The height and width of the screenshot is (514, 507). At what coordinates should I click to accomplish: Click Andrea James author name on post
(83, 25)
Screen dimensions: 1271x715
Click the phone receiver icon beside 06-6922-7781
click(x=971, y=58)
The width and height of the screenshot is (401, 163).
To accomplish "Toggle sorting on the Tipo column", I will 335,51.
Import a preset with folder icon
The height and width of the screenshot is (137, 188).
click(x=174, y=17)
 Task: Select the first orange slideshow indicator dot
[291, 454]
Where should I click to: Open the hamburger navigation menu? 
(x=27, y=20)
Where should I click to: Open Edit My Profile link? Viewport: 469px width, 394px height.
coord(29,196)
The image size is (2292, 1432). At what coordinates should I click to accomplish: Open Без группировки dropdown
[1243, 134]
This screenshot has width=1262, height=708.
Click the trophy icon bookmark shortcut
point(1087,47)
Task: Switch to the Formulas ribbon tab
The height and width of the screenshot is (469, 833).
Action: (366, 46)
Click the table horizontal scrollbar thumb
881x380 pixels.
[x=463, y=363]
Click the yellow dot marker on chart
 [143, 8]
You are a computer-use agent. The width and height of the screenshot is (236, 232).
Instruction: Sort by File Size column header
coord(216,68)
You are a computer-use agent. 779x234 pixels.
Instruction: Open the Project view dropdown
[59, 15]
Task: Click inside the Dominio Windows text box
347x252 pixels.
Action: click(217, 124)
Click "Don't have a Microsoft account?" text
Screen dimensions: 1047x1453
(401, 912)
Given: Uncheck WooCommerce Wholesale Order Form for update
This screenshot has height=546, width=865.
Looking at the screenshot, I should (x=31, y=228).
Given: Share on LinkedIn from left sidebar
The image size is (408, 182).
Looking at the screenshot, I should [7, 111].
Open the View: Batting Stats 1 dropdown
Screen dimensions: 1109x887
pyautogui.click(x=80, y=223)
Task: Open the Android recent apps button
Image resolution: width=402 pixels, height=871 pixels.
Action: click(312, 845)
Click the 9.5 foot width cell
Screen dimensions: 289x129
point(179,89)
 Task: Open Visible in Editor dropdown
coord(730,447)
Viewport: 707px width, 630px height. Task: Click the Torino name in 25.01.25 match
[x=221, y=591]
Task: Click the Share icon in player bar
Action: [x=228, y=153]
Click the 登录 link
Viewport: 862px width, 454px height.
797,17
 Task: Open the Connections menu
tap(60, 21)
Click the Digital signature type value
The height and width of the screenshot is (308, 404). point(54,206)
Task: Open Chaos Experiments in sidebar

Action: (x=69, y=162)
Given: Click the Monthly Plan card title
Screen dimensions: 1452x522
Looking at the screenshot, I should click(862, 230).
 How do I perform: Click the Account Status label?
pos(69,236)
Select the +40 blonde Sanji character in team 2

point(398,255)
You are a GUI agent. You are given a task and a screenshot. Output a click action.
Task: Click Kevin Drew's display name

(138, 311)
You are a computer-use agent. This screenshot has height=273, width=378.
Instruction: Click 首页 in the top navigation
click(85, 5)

Directions
In the data above, find each line where the string "text" appears, then copy it.

Task output
Task: Click inside the Dominio Windows text box
Click "Don't have a Microsoft account?" text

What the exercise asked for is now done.